トラックの搬入口から入りました。すぐ目の前にマイクロチップの読み取り器が備え付けられていて、マイクロチップ装着の有無が確認されます。マイクロチップの普及率はまだまだ低く(全国犬登録数の16%)、ここで身元判明に至るケースはとても少ない・・・

 

 マイクロチップ挿入をしてくれていれば・・・

 鑑札を装着してくれていれば・・・

 首輪に電話番号を書いていてくれていれば・・・

 いなくなった時に飼い主がすぐに届け出てくれていれば・・・

   どれだけの犬が助かっただろう・・・

 

 正面のまっすぐ奥に続く、迷い犬を収容している個別犬舎を見学しました。10数頭収容されていました。

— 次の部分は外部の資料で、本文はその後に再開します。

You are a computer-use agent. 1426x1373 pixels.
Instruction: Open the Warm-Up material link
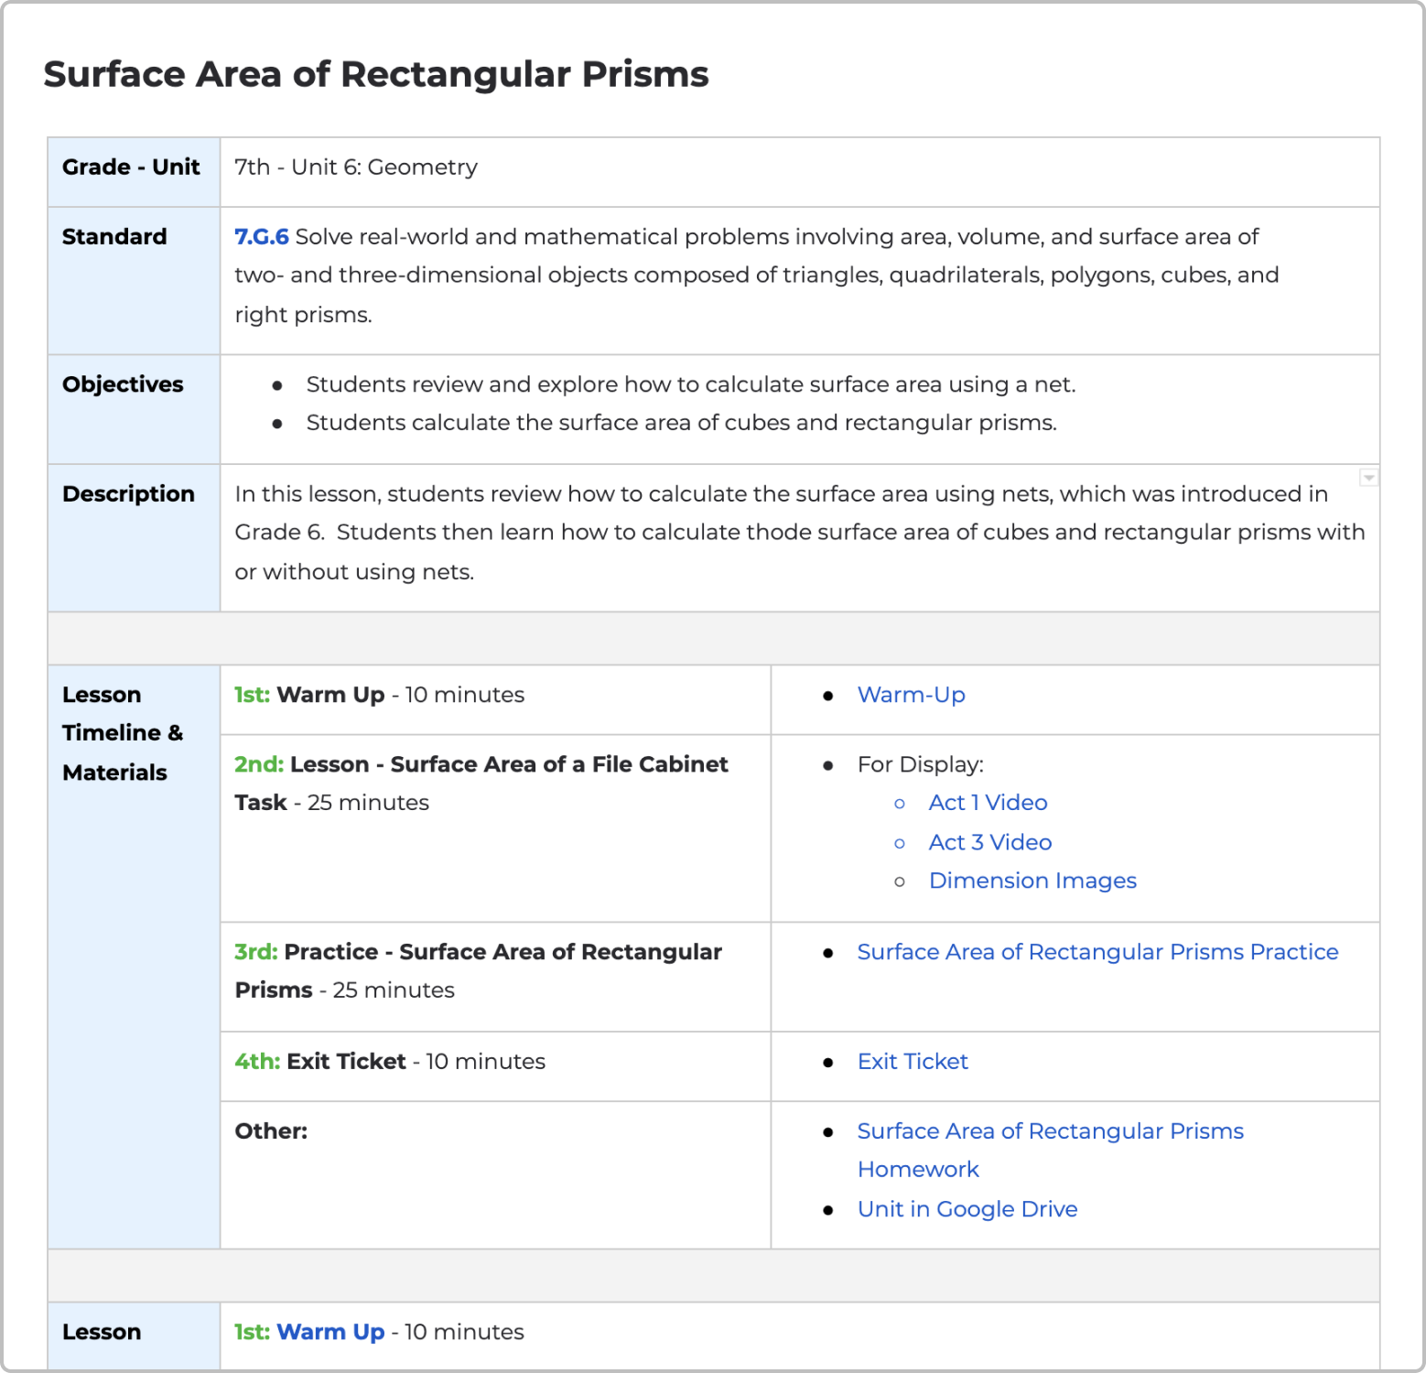(x=911, y=695)
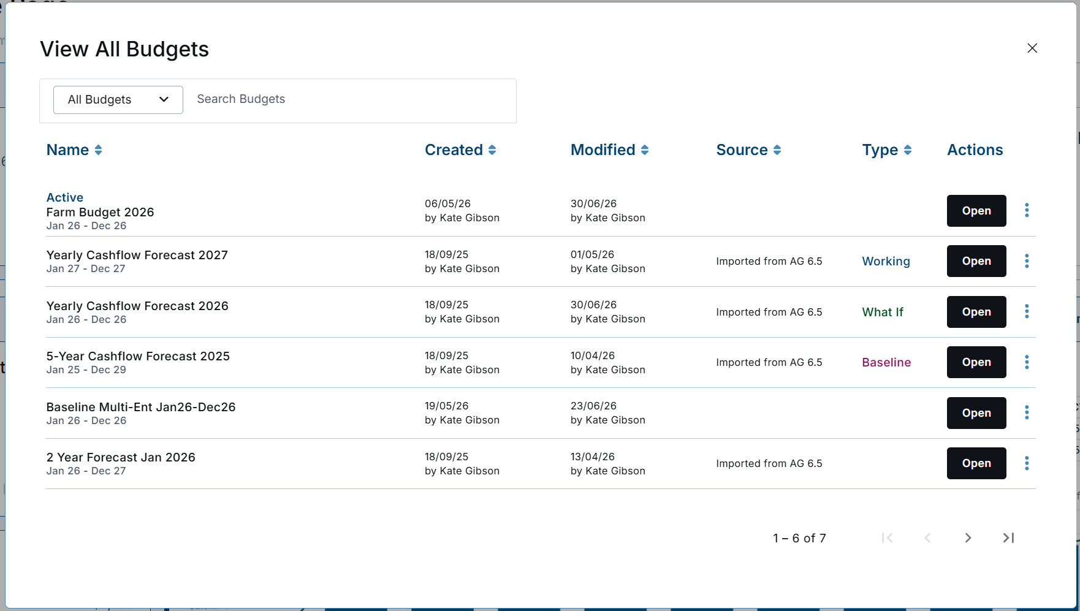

ラブラドール、柴犬、雑種・・・首輪を装着していた犬、人馴れしている犬、怯えている犬、野犬と思われる犬・・・

 

 約1ヶ月間は飼養されるそうです。

(捨てられたの?首輪がはずれたの?迎えに来てはくれないんだね・・)

 


 

 次に有料引取り(持ち込み)の犬舎に移動。背中合わせに全部で8個の個別犬舎が並んでいます。そこには1頭も犬はいませんでした。各犬舎内はきれいに片付けられていて、犬がいた気配は感じられませんでした。

 

 

 そして、岡山市・倉敷市からの(殺処分)委託個体が収容される大きな犬舎2箇所もきれいに片付けられていて全く使われていない感じでした。

 

昨年までとの大きな変化に正直驚きました。

 

 処分機を入り口方向から見た後、反対側に回り、処分機から下へ落とされベルトコンベアーのようなもので焼却炉まで運ばれる、巨大で無機質な空間へ入りました。犬舎から処分機への追い込み、焼却まで一連の作業が自動で出来るようになっています。

 

 しかし、ここも稼動している気配はありませんでした。

 センターの説明でも今現在は収容数の減少(改正動物愛護管理法の施行(H259月)により引き取り拒否ができるようになったことが大きい)、ボランティア譲渡の増加などにより、殺処分はどうしても仕方のない場合のみ行い、その処分方法も従来の処分機での二酸化炭素ガス注入ではなく、前処置として薬物を喫食させ鎮静・催眠状態にした後に二酸化炭素ガスで処分する方法や注射などで殺処分する方法を検討・試行しているということでした。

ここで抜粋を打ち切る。